──────── Study text

It took a long time for me to heal, but when I met Ravi through my study of yoga and meditation, I was ready to love again. We meditated together, cooked vegetarian meals, and discussed metaphysics. Once, making love, I felt such ecstasy that I exclaimed, “I wouldn’t mind dying in your arms at this moment.”
We thought of ourselves as “Cosmic Twins.” We were both emotional, verbal, creative, and unconventional. We cared deeply about our spiritual lives. Our values meshed—we were more artistic than materialistic. He preferred doing carpentry, making jewelry, and cooking elaborate Indian meals to working as an engineer. And I preferred creative writing to the teaching that supported me.
So what if he felt like a man without a country? He could no longer embrace the traditional role of the eldest son in India, yet he didn’t fit in here, the country where he had always dreamed of living. As a child he had been taken to study at the feet of gurus, swamis and other spiritual masters in the same way that American parents take their kids to baseball games. But now that he was living in America, he acted like a kid in a candy store, not sure which temptation to sample next. This included, to my dismay, experimenting with recreational drugs.

────────────────
──────── Data supplied

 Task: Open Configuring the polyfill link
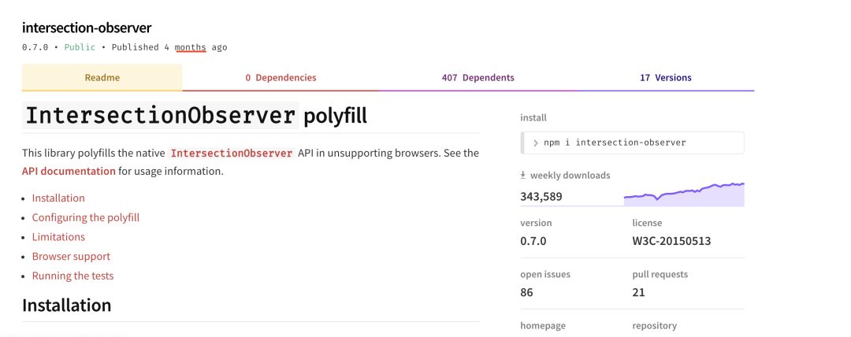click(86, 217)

────────────────
──────── Data supplied

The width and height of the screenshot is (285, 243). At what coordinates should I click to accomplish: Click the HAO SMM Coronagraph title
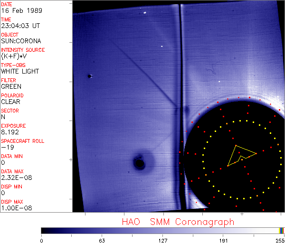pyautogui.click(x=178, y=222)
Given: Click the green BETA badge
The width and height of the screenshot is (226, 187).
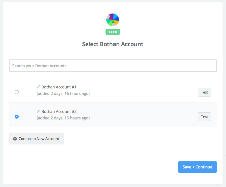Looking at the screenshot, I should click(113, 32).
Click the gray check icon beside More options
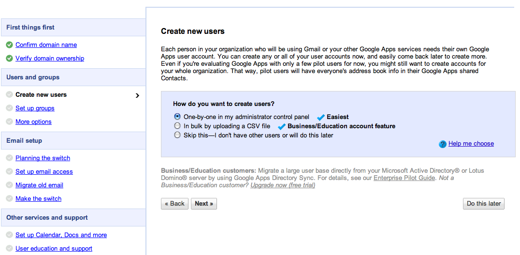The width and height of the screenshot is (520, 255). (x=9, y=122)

────────────────

**Set of tasks:**
1/ From the passage about Ravi, set down the part starting at "We thought of" and ending at "that supported me.".
2/ Translate this sentence from the passage about Ravi into Spanish: "We meditated together, cooked vegetarian meals, and discussed metaphysics."
3/ Write what comes next in the passage about Ravi, picking up after its final sentence.

**Per-task outputs:**
1/
We thought of ourselves as “Cosmic Twins.” We were both emotional, verbal, creative, and unconventional. We cared deeply about our spiritual lives. Our values meshed—we were more artistic than materialistic. He preferred doing carpentry, making jewelry, and cooking elaborate Indian meals to working as an engineer. And I preferred creative writing to the teaching that supported me.

2/ Meditábamos juntos, cocinábamos comidas vegetarianas y hablábamos de metafísica.

3/
I had problems too. I was still rebuilding my life professionally and emotionally after losing two years to a serious health crisis. And I felt like an alien in my own country. Unlike my peers, I disliked the typical American diet, rampant consumerism, and pop culture. Nor did the fact that I used alternative medicine help me fit in.
Ravi became my second husband. We had three ceremonies—one personal celebration on the first day of spring at the yoga society which had been the catalyst for our meeting (me in a sari with a gardenia in my hair, he in Indian garb), one civil ceremony with my parents, and a Sikh celebration in India with Ravi’s family.
The delight of loving the most complex, intriguing man I had ever known began to wane as his emotional seesaw became frenetic—one minute he was the serene meditator and sage, the next minute he was hyper or hung over and speaking nonsense.
After six years, I felt I had to leave.
It took a decade to heal this time, but I continued to believe I would find the “right man” to spend the rest of my life with. I don’t think it was a coincidence that when I finally learned to understand my wounds and the management of them, and finally believed I deserved a husband who could do the hard work of having a marriage succeed, Lee appeared.
We were both 50. He, too, had been previously married. Like my two prior husbands, Lee was sensitive and open minded. But unlike the others, he had learned to manage his sensitivity. His out-of-the-box thinking enriched his life rather than destroyed it.
In my fifth decade, Lee’s stability was comforting. He knew who he was and what he wanted. He understood wounds, both mine and his—not just personally, but as a psychologist with a passion for his work. He also believed in the possibilities of healing and affirming life—for his patients, himself, and me.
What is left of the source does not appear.